By Shakirudeen Bankole
Pastor Tunde Bakare has admonished Nigerian youths to further galvanise themselves into powerful and relatable groups, asking the youths to appoint trusted leaders that would represent them in following up on their demands from the government.
The cleric, said the refusal by the youths to appoint leaders as the protest grew thick only sent wrong signals: that they are not as strategic as they claimed, and that they probably lack trust in their own folks.
Speaking on the Channels TV’s Sunrise Daily on Monday, Bakare expressed concerns that there have been economic deprivation, inequitable distribution of wealth, brazing corruption, and official lawlessness that the generational disconnection between the government and the people, has further nurtured.
But he warned that, given how fantastic the Nigerian youths have coordinated themselves for the first 10 days of the anti-Police Brutality protest in Lagos, also known as #EndSARS, it was time to produce credible representation that would be part of the turn-around process.
According to him, “when this protest began, I was happy to see the young men and women in this country waking up from their slumber.
“But the moment the government had accepted your demands, it was time to change from street protest to progressive one.”
The pro-democracy advocate and convener of EnoughisEnough Group, a political pressure group that once staged public protest against power play in the presidency, stressed that given his experience, “the continued leaderless youths must know that no group functions without leadership. There must be good people amongst them who they can trust enough to advance their positions.
“The declaration that the youths had no leaders in the process was a ‘class suicide’. They must know how to translate protest to progress by engaging the leaders,” he added.
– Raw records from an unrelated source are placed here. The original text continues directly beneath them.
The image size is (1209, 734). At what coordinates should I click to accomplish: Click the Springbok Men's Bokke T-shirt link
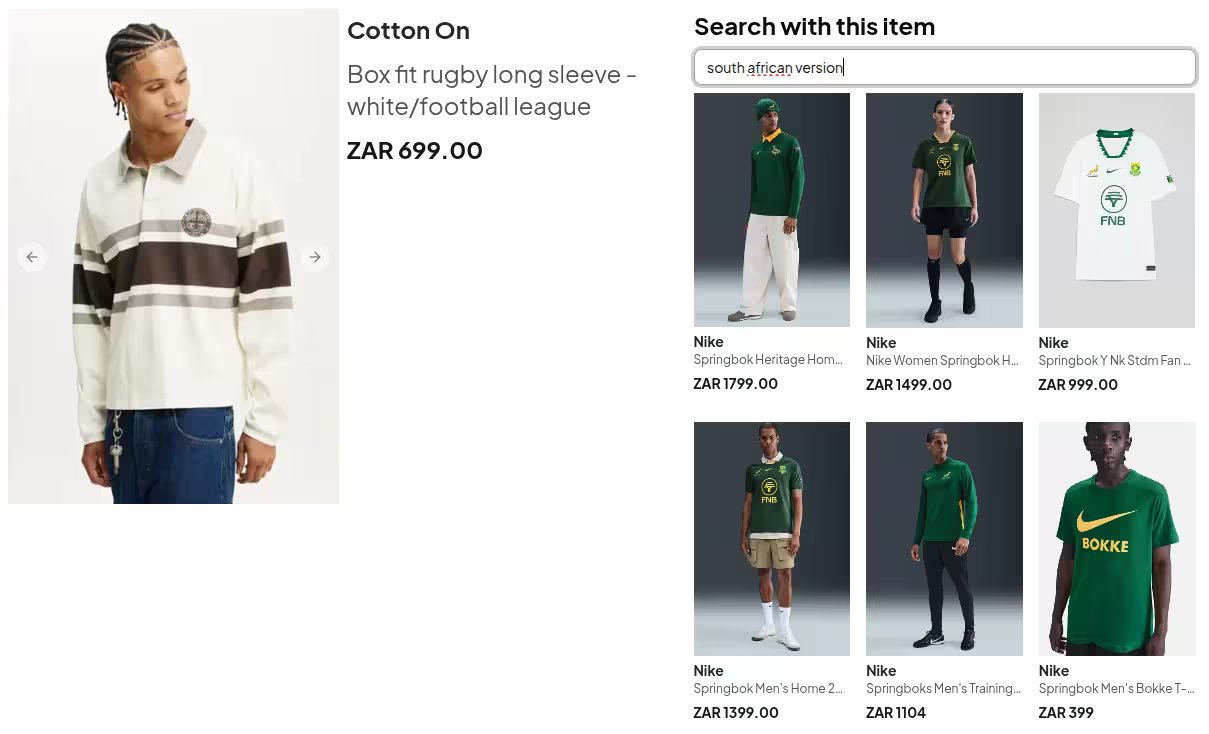(1114, 688)
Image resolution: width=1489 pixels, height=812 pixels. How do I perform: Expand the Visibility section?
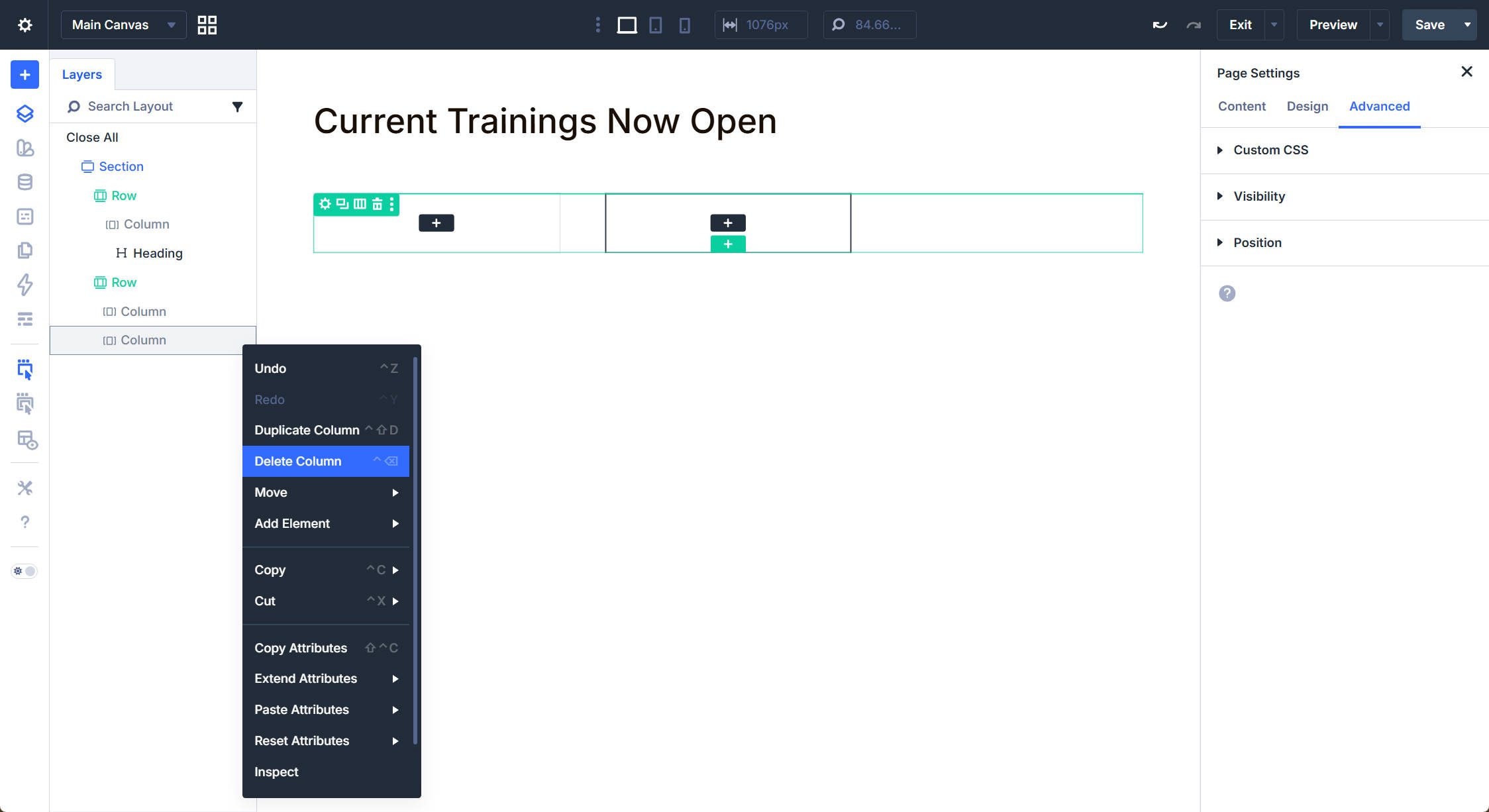[1258, 197]
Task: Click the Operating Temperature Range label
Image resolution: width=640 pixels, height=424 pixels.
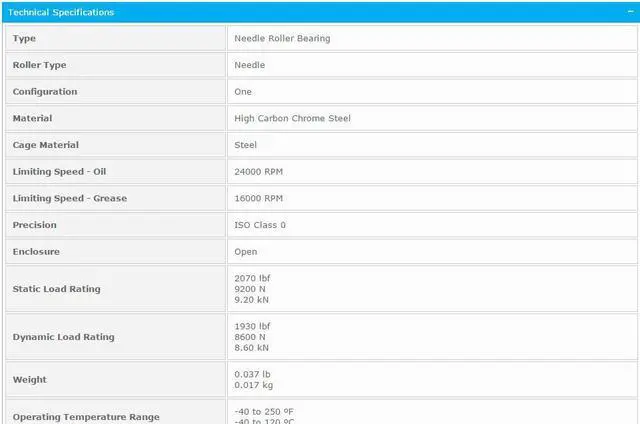Action: [x=86, y=417]
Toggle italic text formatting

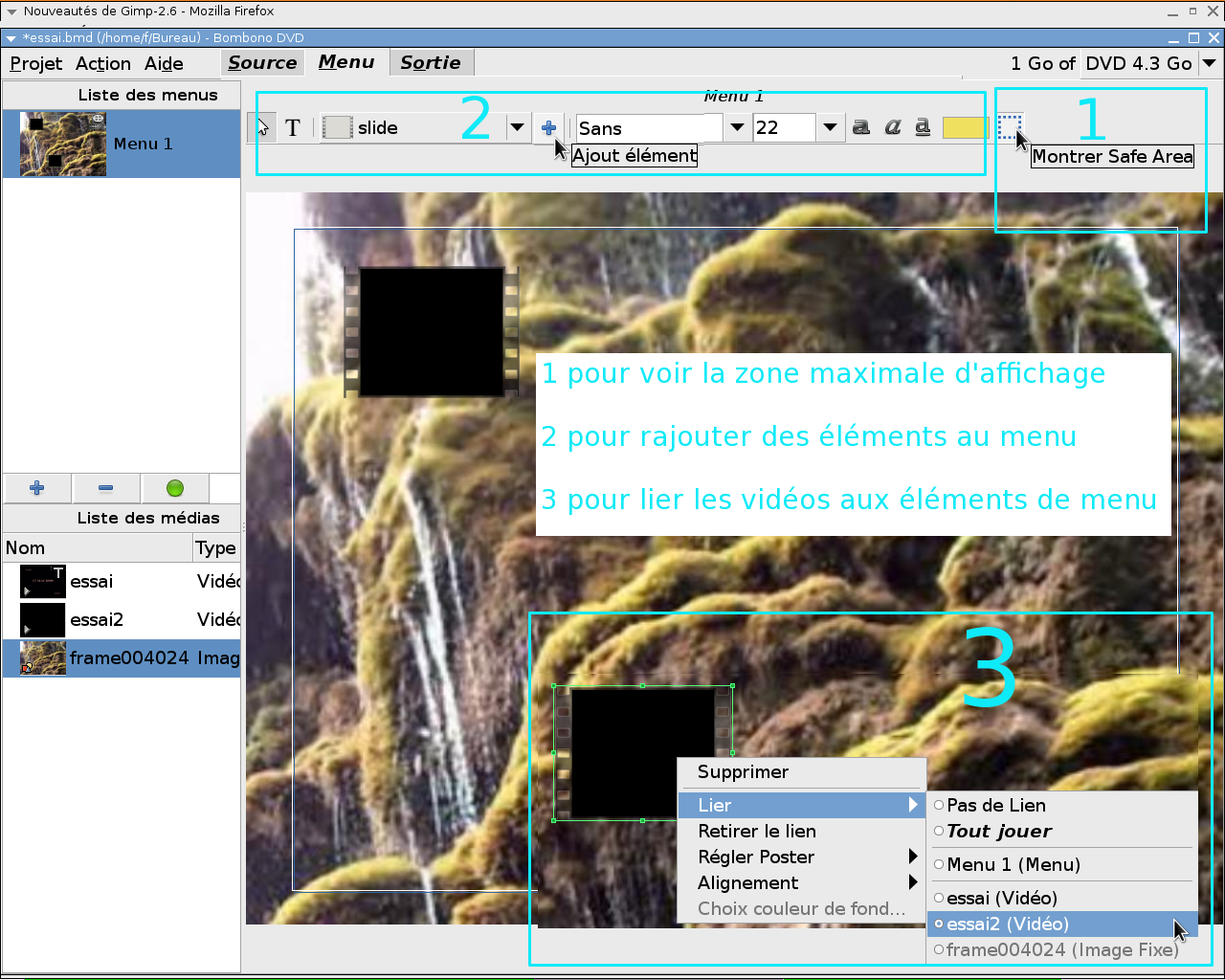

The cleric reminisced how his group had protested in Abuja during the time of late President Musa Yar Adua, and how their continuous engagement with the government yielded a positive result that prompted the confirmation of Dr. Goodluck Jonathan as Acting President.
“We have done this, without corrupting ourselves, and we got result. June 12 protest was a different protest because it was a rape of democracy.
“But thank God President Buhari has healed up the wounds by recognising June 12 as Democracy Day and honoring people like late Gani Fawehinmi.
“Part of the gains of continuous engagement of government, through credible representation, as we have done in the past, is what forced the senate to adopt what is now known as the Doctrine of Necessity that later allowed former President become Acting President, when powerful cabal were preventing him to act, and the then president had been incapacitated because of terminal sickness.”